There are many ways to cobble together a chain of filters to flatten a speaker’s frequency response. For the common two-way bi-amped system I had settled on an FIR filter for the HF, a group of bi-quad IIR filters for the LF and IIR hi- and low-pass filters for the crossover. The HF FIR could either be minimum-phase (causal) or include an all-pass to flatten the excess group delay, as desired. I was willing to accept the inevitable phase-lag with increasing frequency resulting from the band limitation of the speaker’s pass-bands and the crossover filters. I toyed with non-causal filters for the crossovers to reduce the overall variation in excess group delay but it gets pretty messy pretty fast. Simply using “zero-phase” (symmetrical impulse response) crossover filters fixes only part of the problem as the phase shift from the electro-acoustic part remains. 

I’m now trying what I believe is a simplification that does what I want with pretty good visibility and control. In short, it’s to flatten the magnitude of the whole system using minimum-phase filters without regard for excess group delay and then applying an FIR all-pass to the whole system to fix that. Here are more detailed steps:

--Take pseudo-anechoic measurement pairs of the HF and LF at a number of angles.

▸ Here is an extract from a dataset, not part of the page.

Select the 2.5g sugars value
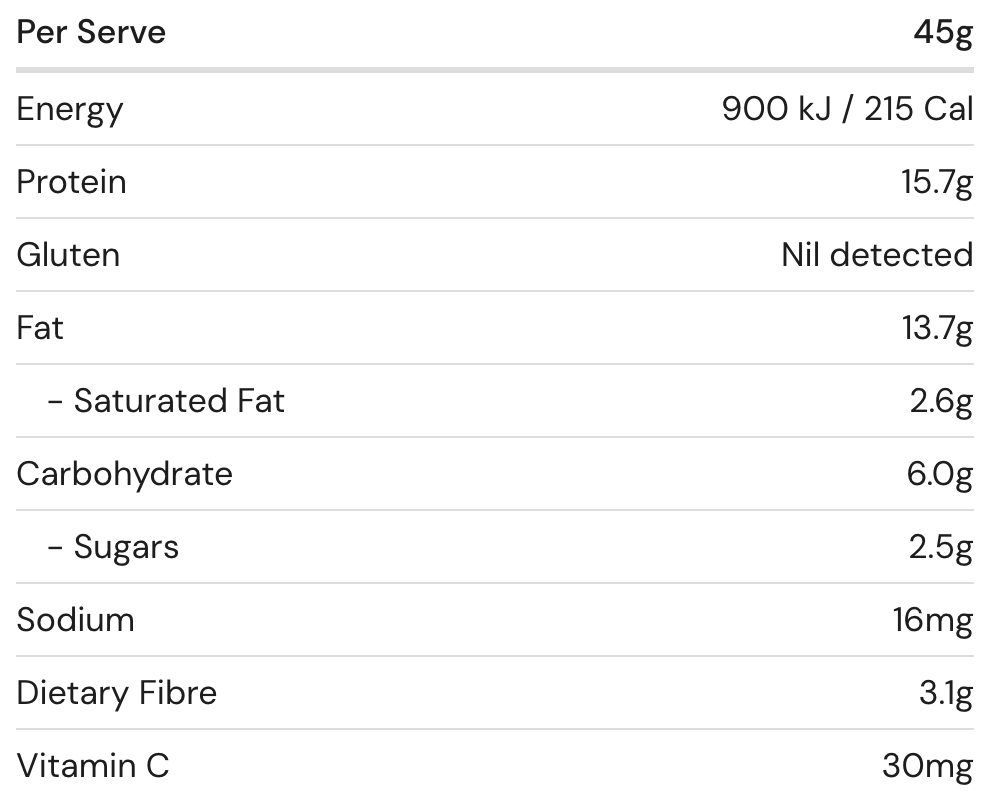Image resolution: width=996 pixels, height=804 pixels. pos(941,547)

--Combine the HF and LF frequency responses into a single HF/LF pair. (All the information is contained in the log-magnitude and excess group delay. I find this to be the most useful representation.)

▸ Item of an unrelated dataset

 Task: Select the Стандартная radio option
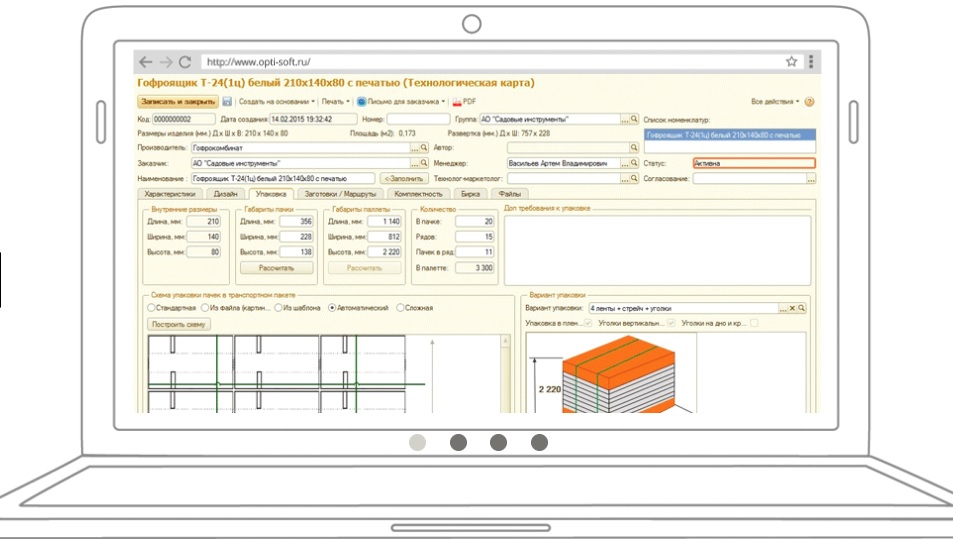151,308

--Generate a minimum-phase FIR filter to flatten the HF magnitude.

--Generate a set of bi-quads to flatten the LF magnitude.

--Model the crossover, including the above flattening filters, and choose minimum-phase hi- and low-pass filters and delays that meet driver limitations and provide a large phase overlap at the crossover. (At this point we have perfectly usable settings that flatten the magnitude. You can do a gig with this.)

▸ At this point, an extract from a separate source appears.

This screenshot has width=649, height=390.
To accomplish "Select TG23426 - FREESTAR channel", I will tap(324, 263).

--Take the full-range result of the model and determine its excess group-delay.

--Generate an FIR all-pass that flattens this excess group delay from below the crossover frequency up to the upper limit of the HF. This fixes the phase lag in the crossover region as well as any excess group delay in the HF.

The DSP I’m using (Powersoft) only allows one FIR in each channel’s chain so it is necessary to convolve the HF minimum-phase coefficients with the all-pass coefficients and to place this filter in both pass bands. When it’s all done the HF and LF EQ chains are identical except for the crossover filters. There is some “unnecessary” computing going on but who cares? An FIR requires the same amount of computation no matter what the coefficients.

The choice of how low to go with the overall all-pass depends on the length of FIR filter available and the tolerable system latency. As you get low on coefficients the all-pass starts to deviate from its specification at the low end.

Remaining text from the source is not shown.